El tercer elemento es el de la multiplicación, el de la relación entre el


directivo político y el directivo profesional. Aunque tengamos la suerte de tener en
la fórmula al mejor directivo político posible y al mejor directivo profesional nada
nos garantiza en elevado rendimiento institucional y de política pública sino no se
produce este efecto multiplicador. Que se produzca la multiplicación positiva tiene
elementos básicamente subjetivos que nos hacen pensar más en magia blanca o en
magia negra que en reflexiones de carácter racional. Pero se hace necesario hacer,
por lo menos, el intento.

En primer lugar, hay que decir que existe un gran condicionante


negativo para que esta relación se produzca de forma fructífera. Condicionante que
hay que superar. La relación entre el político y el alto funcionario es como una
relación de pareja que se inicia con mal pié.
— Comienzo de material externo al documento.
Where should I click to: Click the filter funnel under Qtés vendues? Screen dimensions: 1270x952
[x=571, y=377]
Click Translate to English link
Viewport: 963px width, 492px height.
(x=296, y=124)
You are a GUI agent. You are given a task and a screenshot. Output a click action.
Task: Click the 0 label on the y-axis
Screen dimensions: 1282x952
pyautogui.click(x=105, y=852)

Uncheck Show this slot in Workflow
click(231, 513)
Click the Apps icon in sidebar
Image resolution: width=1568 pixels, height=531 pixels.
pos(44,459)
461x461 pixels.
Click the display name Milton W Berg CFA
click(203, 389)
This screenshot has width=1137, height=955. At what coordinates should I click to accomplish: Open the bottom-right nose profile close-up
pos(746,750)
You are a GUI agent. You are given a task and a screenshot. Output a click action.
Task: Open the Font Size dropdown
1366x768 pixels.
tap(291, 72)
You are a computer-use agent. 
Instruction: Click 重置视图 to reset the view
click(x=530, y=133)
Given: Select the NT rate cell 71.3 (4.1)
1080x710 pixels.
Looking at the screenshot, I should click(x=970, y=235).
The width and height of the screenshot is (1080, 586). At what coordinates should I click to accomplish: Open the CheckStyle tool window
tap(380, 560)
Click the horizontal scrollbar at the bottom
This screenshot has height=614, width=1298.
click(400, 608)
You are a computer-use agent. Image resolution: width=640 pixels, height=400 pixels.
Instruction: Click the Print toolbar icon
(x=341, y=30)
Como dice el maestro Zafra el sistema
funciona sobre la base que “el inexperto (político) dirige al experto (funcionario)”.
Es, sin duda, la grandeza del sistema democrático pero también representa la gran
miseria a nivel de una gestión fluida eficaz y eficiente. Que un inexperto dirija a un
experto es algo inaudito o patológico en cualquier organización que tenga la
aspiración de ser eficaz y eficiente. Pero, en cambio, es condición imprescindible en
las organizaciones públicas. Este principio supone un acto de violencia ya que
violenta tanto al político como al funcionario. Es obvio que para el funcionario es de
una gran incomodidad e incluso violencia verse dirigido por alguien que puede tener
nulos conocimientos técnicos, hay que formar e informar sin caer en el error de la
manipulación y con el difícil tacto de quién hace pedagogía a su superior. Este
ejercicio de docencia y acompañamiento lo debe hacer el funcionario muchas veces
durante su vida laboral y, como es normal, le produce cansancio, estrés y con
frecuencia desmotivación (vive la sensación de despertar de nuevo en el día de la
marmota en cada nueva legislatura o cambio de liderazgo (suele producirse como
media cada tres años). Se trata de un coaching personalizado asimétrico, pero en
sentido inverso al habitual. El político también vive mal esta relación ya que
observa al funcionario informador con desconfianza y con desagrado. Puede sentir
una desconfianza lógica por la información que le presenta el funcionario ya que
éste puede tener su propia agenda (su proyecto e interés en la materia) además de
una natural resistencia al cambio. Puede sentir desagrado al tener que exponer sus
debilidades y lagunas a nivel de conocimiento técnico. El líder político, además, no
es un ente autónomo que tenga discrecionalidad de decisión, sino que depende de
un líder superior que le exige implementar determinadas decisiones y rendimientos.
Es, de esta manera, muy fácil, que el líder político se sienta como un eslabón muy
débil entre el cargo político superior que le exige resultados difíciles y el funcionario
que pone dificultades y aporta aparentemente más problemas que soluciones.

Este es el tema clave, la cadena de mando suele ser clara entre los
cargos políticos y todavía mucho más clara entre los cargos administrativos. Pero el
punto de confusión, de incertidumbre y de riesgo está cuando entran en contacto el
político con el alto funcionario, es decir: la política con la administración.